→ **TASK PROMPT**
Nothing but the lines below from the one holding "Nur notwendige (678, 563)" up to and including the one holding "Un/Conference 2014" should be copied, exactly and without pictures.

→ **DATA EXCERPTS**
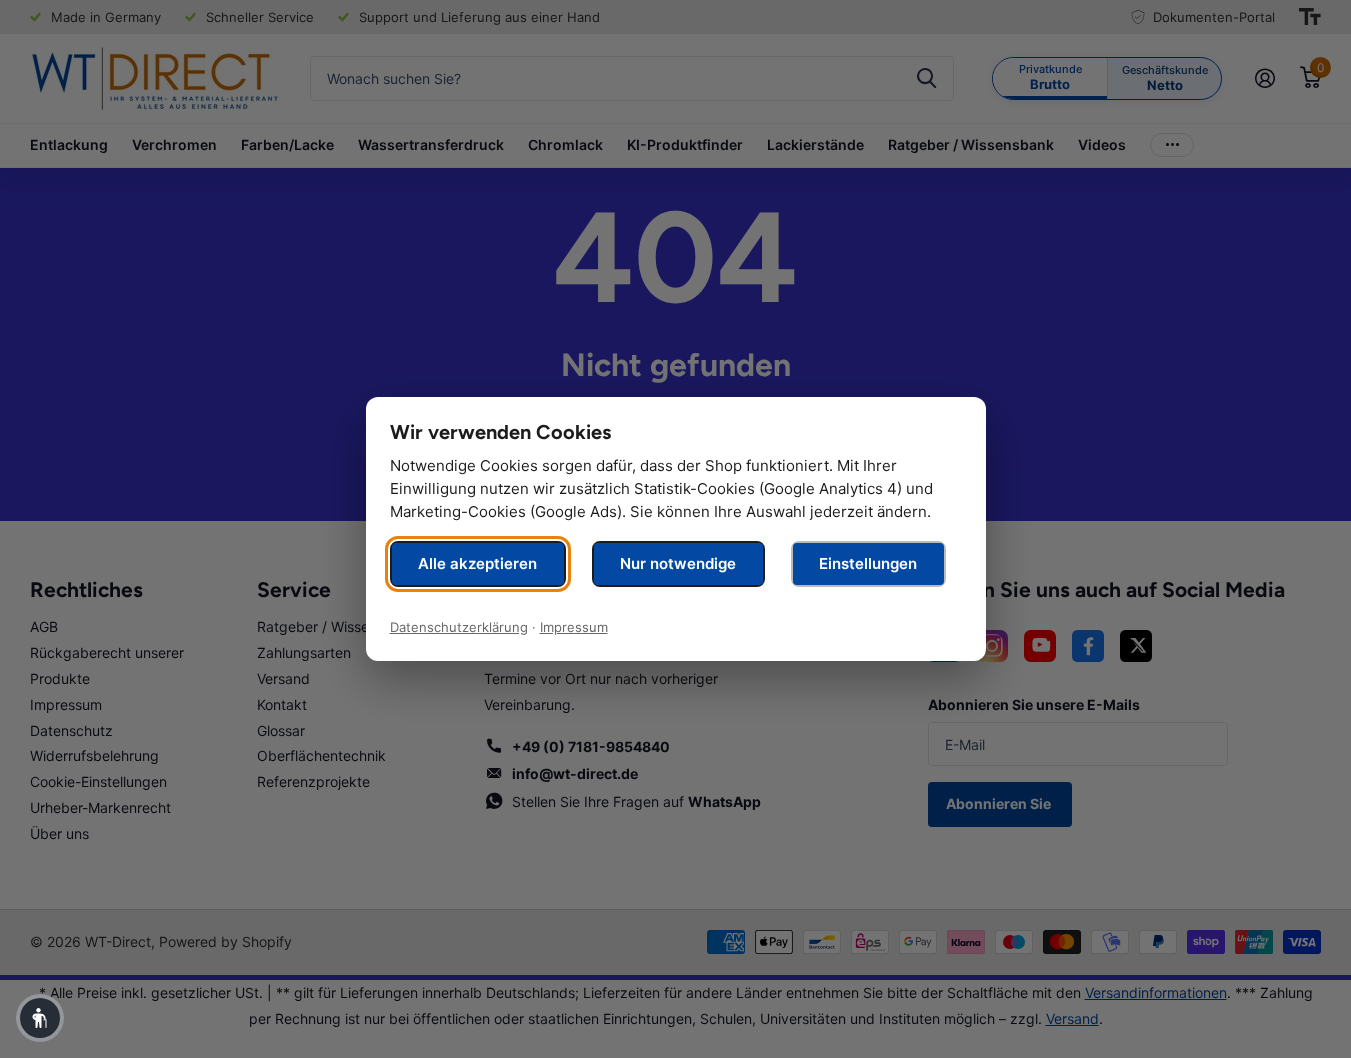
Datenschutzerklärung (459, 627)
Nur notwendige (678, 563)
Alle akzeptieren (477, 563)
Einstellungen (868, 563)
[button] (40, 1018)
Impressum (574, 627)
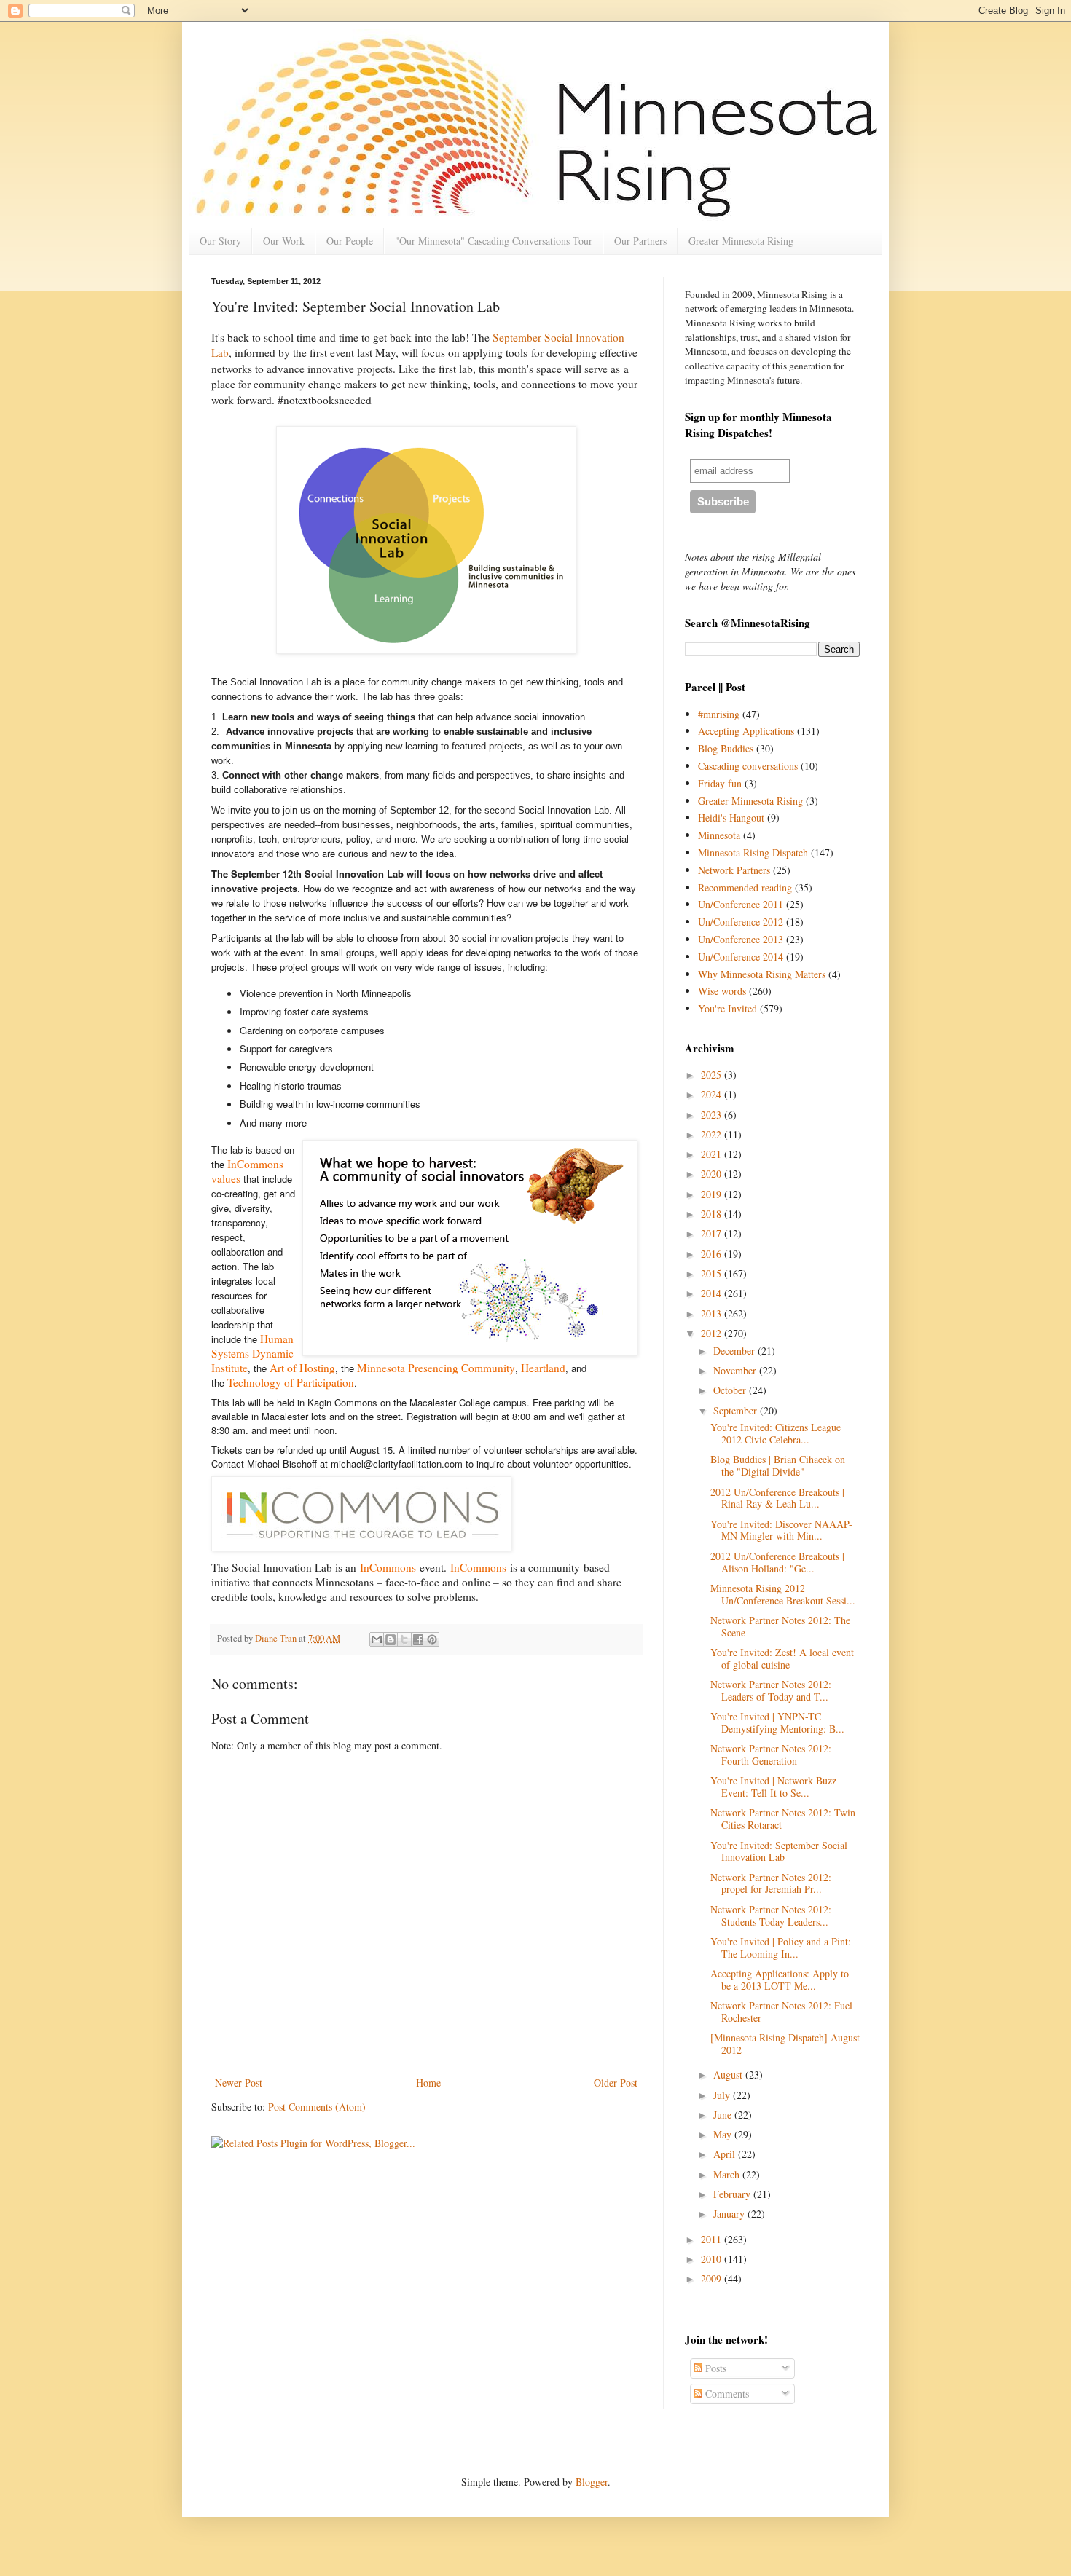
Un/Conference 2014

--

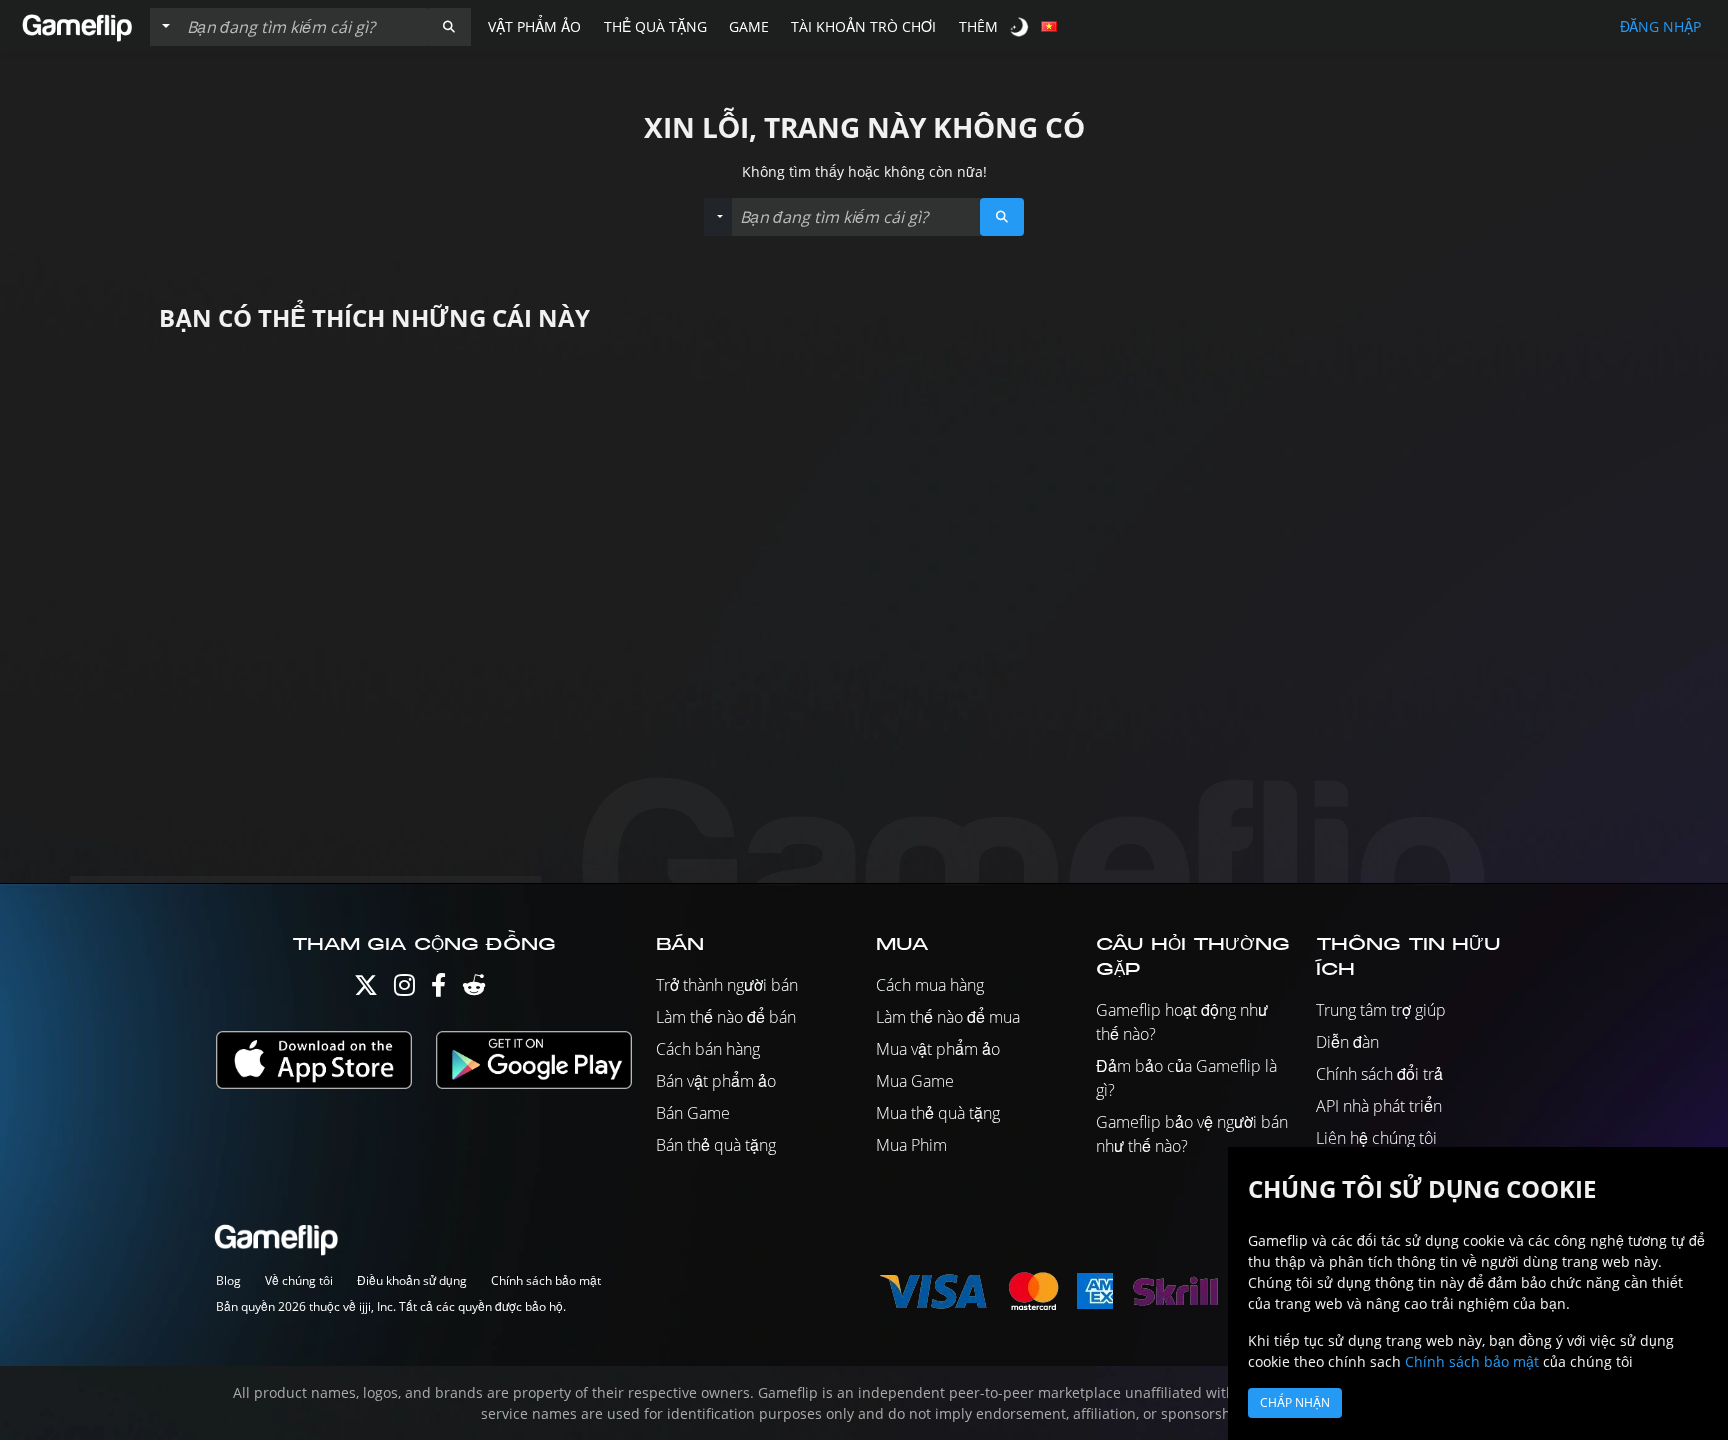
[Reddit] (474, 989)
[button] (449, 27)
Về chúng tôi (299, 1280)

→ **SOLUTION**
Nur notwendige (678, 563)
Alle akzeptieren (477, 563)
Einstellungen (868, 563)
[button] (40, 1018)
Impressum (574, 627)
Un/Conference 2014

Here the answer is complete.